Unlike in classical control, nodes in the hierarchy will not have full access either to their higher nodes or to their “body parts”. They will be able to request certain things from higher nodes, and persuade lower nodes to do something by shaping the environment of the lower nodes (for example, certain actions of a base station could make the end-device buffer more or less).

Nodes will individuate

They will learn their locally optimal world model and action policy. For example, each phone will learn the habits of its user, and each base station will learn the “habits” of the cell it is serving. This means that new hardware will have to be warm-started by the models of the old node. Updates in the state and action spaces means that this process will look more like training in a teacher-student relationship than classical copying of the old system into the new hardware.

Nodes will communicate, bind to each other and to us

There will be classical low-level communication modes, such as an end-device connecting to a base station, but higher level messages (such as a phone informing the base station where it will go in the next hour) may use human language. First because end-devices will communicate with human users using language, second because node-to-node communication will be transparent to system engineers who operate the network, making the full organism more explainable than today.

The four pillars of embodied AIoT

World models / digital twins

We will need efficient and precise world models that can rapidly learn and adjust to new data. They will be self-calibrated: aware about their own uncertainties. They will also be consistently multi-timestep: we can query the same model about the state of the world at various time scales; these predictions will be precise and self-consistent. They will be robust and auto-tuning, since in a multi-node organism there will not be enough AI engineers babysitting training and tuning at every level.

Model-based control

We need a versatile, modular, and scalable toolkit that includes various model-based control techniques (contextual bandits, BO, RL). Policies should be learned continually, building on previous and lower level policies, and deployed continuously. They should be robust to real-life constraints: model size, training and testing (planning) time limits, noise. Besides optimizing their goals, they should also be curious: safely exploring potentially interesting parts of the state space.

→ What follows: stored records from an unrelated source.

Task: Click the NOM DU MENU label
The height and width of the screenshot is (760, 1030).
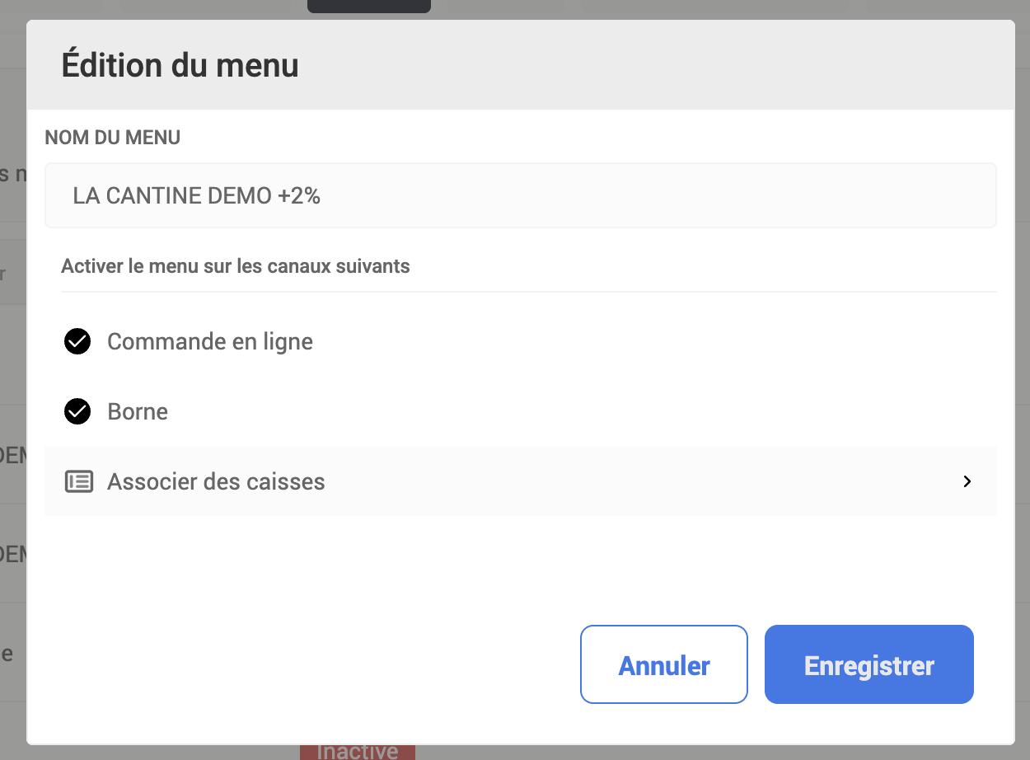Action: click(x=112, y=138)
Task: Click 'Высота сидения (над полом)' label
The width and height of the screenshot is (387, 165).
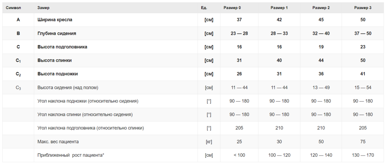Action: point(68,88)
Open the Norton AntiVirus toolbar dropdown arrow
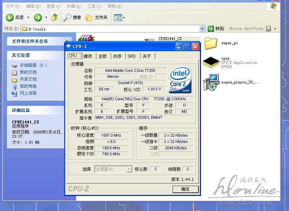Viewport: 289px width, 211px height. coord(275,29)
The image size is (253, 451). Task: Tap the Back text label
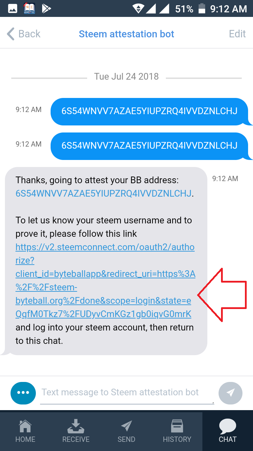coord(29,34)
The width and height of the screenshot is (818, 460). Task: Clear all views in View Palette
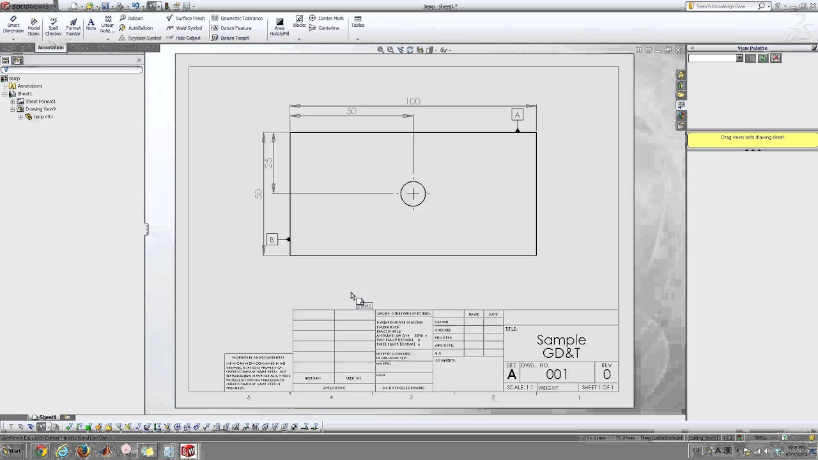point(776,58)
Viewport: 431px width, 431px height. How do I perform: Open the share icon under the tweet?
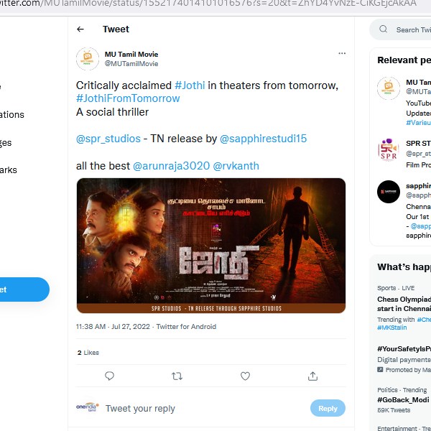click(x=312, y=376)
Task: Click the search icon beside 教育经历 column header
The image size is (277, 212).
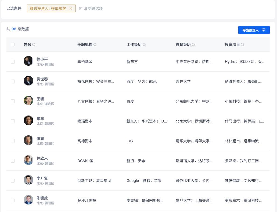Action: tap(193, 44)
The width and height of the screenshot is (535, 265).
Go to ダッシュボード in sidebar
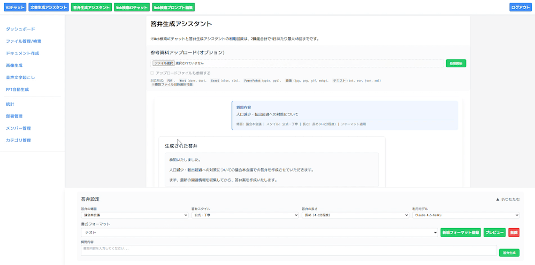tap(20, 29)
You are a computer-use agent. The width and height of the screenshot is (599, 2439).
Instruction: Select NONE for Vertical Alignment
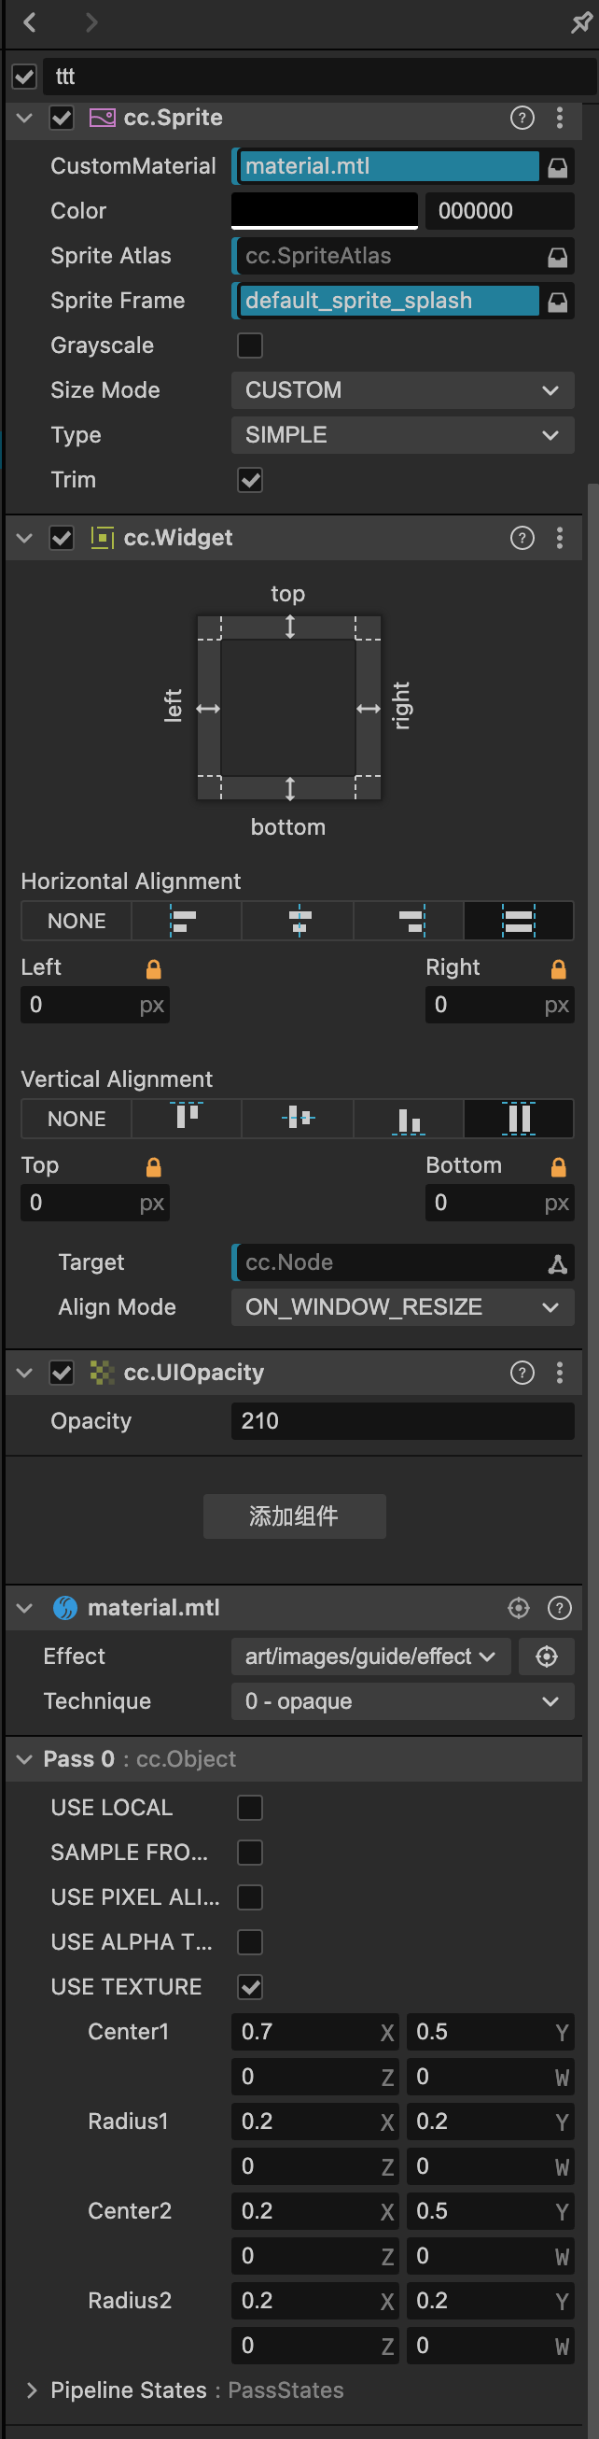coord(77,1118)
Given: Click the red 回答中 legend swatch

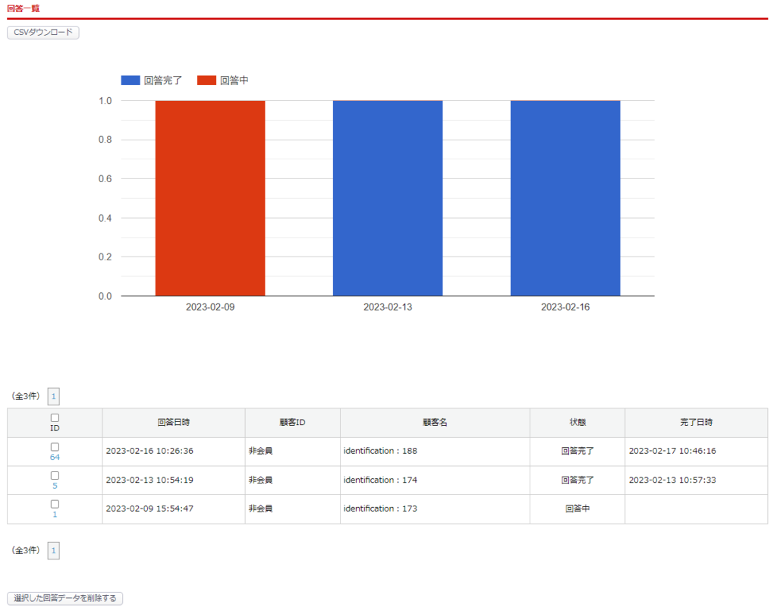Looking at the screenshot, I should coord(206,80).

Communication through LLMs

Basic LLMs will need to be upgraded so they remember their own experience. They should be learned continuously, updating and storing their experience in their episodic memories. As the models and agents, they should be able to individuate but stay in contact with their fellow nodes, possibly developing new concepts, and teaching them to human end-users and to operators. They should stay transparent and explainable continuously.

Hierarchical multi-agent systems

Classical “flat” multi-agent systems will have to be upgraded to create and manage hierarchies. Persuasion will replace tight control: higher levels will manage lower levels by shaping their environment and rewards. When the hierarchy is not dictated by hardware, node communities at the lower levels will collaboratively emerge higher levels, delegating to them some of their freedom for increased robustness, safety, and to avoid deadlocks and arms races. Single agents will have to be upgraded to absorb input from other nodes (at the same level, and lower and higher levels) and changing reward landscape.

Inspirations

Michael Levin’s TAME. I am mainly just repeating his groundbreaking ideas and applying them to intelligent engineering systems.

Marks Solms: The Hidden Spring. Demystifying consciousness by tying it to affect and the Free Energy Principle.

Lina Bariah and Merouane Debbah: AI Embodiment Through 6G: Shaping the Future of AGI. Similar ideas from Telecom and 6G.

John Vervaeke’s positive program of bringing up AI. I heard a book is on the way.